The so-called milestones include: exclusive by a certain time, going Insta-official, meeting friends, meeting family, moving in together, getting engaged, getting married, having children. What if you don’t want to get married? What if you’re perfectly happy living the way you are or what if you don’t want to have children? What if you have them earlier that people say you’re “supposed” to?
None of it matters. All that matters is that the pace your relationship is moving at is comfortable for the two of you.
Where’s the rush?
How often should you see your boyfriend or girlfriend?
Another question which people ask and think there should be a set answer to is ‘how often should you see your boyfriend or girlfriend?’
There isn’t one!
Some couples see each other every night, some see each other a few times per week, some see each other a few times per month because one of them works away. There is no hard and fast rule to how often should you see your boyfriend or girlfriend!
In addition, what does ‘see’ mean? Does it mean video call? Does it mean a photograph or a physical meet up?
It only needs to be something which you’re both perfectly happy with.
Sure, if you don’t see your partner as much as you want to, that’s another issue. In that case, figure out whether there’s a logistical reason for it, or simply because one of you isn’t putting in the effort. In that case, chat about it and make a change.
On the other hand, if you’re simply asking how often should you see your boyfriend or girlfriend because you’re worried that you’re not living up to so-called relationships norms, throw the guidebook out of the window. Focus on what feels right to you!
Focus on independence as well as togetherness
When asking yourself how often should you see your boyfriend or girlfriend, spend time in a balanced way. Yes, you should spend time together to build your connection and closeness and to make happy memories together. You also should have your independence too.
The healthiest relationships out there consist of time spent together and time spent apart. That means both partners can go out and see their friends, do their work, concentrate on spending time with family, and also dedicate a little time to their own hobbies and pursuits, while having a little ‘me’ time too.
When you strike this balance between time together and time focused on other things, you have more to talk about when you are together. It gives you a a healthier outlook and greater appreciation for one another.
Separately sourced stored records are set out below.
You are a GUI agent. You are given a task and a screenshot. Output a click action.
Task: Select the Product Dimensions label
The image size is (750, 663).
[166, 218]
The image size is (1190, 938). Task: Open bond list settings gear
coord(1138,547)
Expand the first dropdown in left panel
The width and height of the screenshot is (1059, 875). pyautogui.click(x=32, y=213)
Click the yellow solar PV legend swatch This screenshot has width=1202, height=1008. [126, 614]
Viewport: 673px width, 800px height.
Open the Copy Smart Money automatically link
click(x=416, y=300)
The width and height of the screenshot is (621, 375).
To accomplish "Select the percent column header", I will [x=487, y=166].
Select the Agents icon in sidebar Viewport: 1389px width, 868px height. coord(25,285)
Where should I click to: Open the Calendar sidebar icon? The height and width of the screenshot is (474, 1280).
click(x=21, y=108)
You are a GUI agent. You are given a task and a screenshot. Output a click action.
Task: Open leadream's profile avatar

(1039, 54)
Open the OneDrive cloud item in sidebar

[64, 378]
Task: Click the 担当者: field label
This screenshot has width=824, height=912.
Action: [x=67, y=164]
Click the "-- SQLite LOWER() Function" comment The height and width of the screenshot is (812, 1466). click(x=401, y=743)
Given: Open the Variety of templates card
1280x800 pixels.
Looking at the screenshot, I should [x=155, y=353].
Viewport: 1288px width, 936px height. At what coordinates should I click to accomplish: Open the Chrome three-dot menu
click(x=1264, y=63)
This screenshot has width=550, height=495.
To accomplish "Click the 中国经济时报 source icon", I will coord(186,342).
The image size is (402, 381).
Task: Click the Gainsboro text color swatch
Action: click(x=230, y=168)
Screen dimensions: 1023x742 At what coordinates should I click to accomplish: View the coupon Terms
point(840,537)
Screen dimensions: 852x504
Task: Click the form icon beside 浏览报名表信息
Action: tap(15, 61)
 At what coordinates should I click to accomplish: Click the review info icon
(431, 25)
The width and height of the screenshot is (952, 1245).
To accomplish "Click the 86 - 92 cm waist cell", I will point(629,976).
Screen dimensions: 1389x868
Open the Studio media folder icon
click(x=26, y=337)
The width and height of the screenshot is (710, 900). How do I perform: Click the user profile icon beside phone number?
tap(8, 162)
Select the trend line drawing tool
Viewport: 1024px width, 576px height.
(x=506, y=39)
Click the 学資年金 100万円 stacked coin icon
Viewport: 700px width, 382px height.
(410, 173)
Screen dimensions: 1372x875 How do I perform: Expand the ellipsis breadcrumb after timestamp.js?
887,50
Spending too much time together might seem all adorable and loved-up, but it creates an unrealistic bubble. What are you going to talk about after a while? What happens when the small things about your partner start to annoy you? Then, you won’t be asking how often should you see your boyfriend or girlfriend, you’ll be asking, how much time should we be spending apart!
Having that equal balance and happiness between the two of you allows you to build up a stronger, more lasting connection. Intense relationships, when partners spend every second together, usually end up crashing and burning.
If you want longevity, if you’re truly in it for the long haul, then find a balance in your life, which allows you to maintain your own hobbies and interests, while also being in a close-knit relationship with someone you adore.
Just because you’re not with each other 24/7 doesn’t mean you don’t care about each other deeply. You don’t have think about one another all the time or share every single detail with one another.
What is normal anyway?
Finding the balance that works for you is the only answer. When you’re balanced, everything is better. Both sides are happy and fulfilled. Surely that’s what relationships are about, not ticking boxes and making other people feel like you’re apparently ‘normal’.
For you that frequency might be every other night, for your friend and her partner it might be every night, and for your other friend and their partner it might be two times per week. Neither of those situations are incorrect, provided both partners are happy with it. Each are living lives of their own at the same time. That’s all that matters.
So, let go of those so-called relationship milestones. Think about your relationship in personalized terms. What do you want out of this union? Do you have no idea and you’d rather just see what happens? That’s fine too, provided you’re both on the same page.
Just be open and honest with one another and communicate about the things that matter. In that case, you don’t have to tick a certain box by a certain time, or adhere to certain social norms.
What is normal anyway? Who made the rules? It’s time to make your own rules, or decide not to have any and just go with your own flow. Do what suits you both, however it looks.
How often should you see your boyfriend or girlfriend? However much you want to, provided you are both happy with the situation.